Due to local objections, the application was deferred to the Planning Committee for decision. Despite a positive recommendation from officers, the Planning Committee refused planning permission citing that the design and flat roof of the extension, would be out of keeping with the host dwelling, which would result in visual harm to the character of the application property. To this regard, they argued that the proposal would be contrary to the Frensham Village Design Statement (2008), which advises that flat roofs should be avoided ‘wherever possible’.
Within our statement of case, we drew the Inspector’s attention to the Council’s Residential Extensions SPD (2010) which explains that “a flat roof on a small single storey extension may be acceptable if it cannot be seen from the street. If such an approach is taken, conditions may be applied to the planning permission to prevent the use of the flat roof as a roof terrace and prevent doors being inserted to allow access to this area”.
To this regard, we argued that owing to the rearward position of the proposed extension and its limited bulk, scale and massing, the flat roof design of the proposal would not to be materially harmful to the character of the area or host dwelling.
In determining the proposal, the Inspector agreed with our assessment and in allowing the appeal they concluded that “the clearly domestic nature and modest size and scale of the extension means that the character and appearance of the original dwelling would remain readily apparent.

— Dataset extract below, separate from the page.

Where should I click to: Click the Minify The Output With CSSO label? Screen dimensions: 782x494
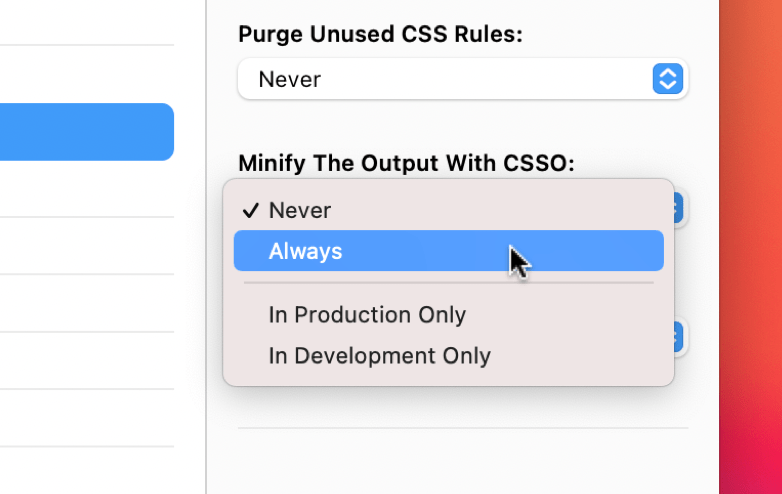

Consequently, the proposed development would not result in significant harm to the character and appearance of the host property even though it would not fully comply with the Village Design Statement”.
The client was thrilled with the appeal win and is looking forward to starting work on their new extension. If you have recently been refused planning permission and would like to know whether it is worth appealing, then why not call Pure Town Planning on 01202 585524 or email firstname.lastname@example.org to see how we can help you. Remember to be quick…. You only have 12 weeks to lodge an appeal for householder works.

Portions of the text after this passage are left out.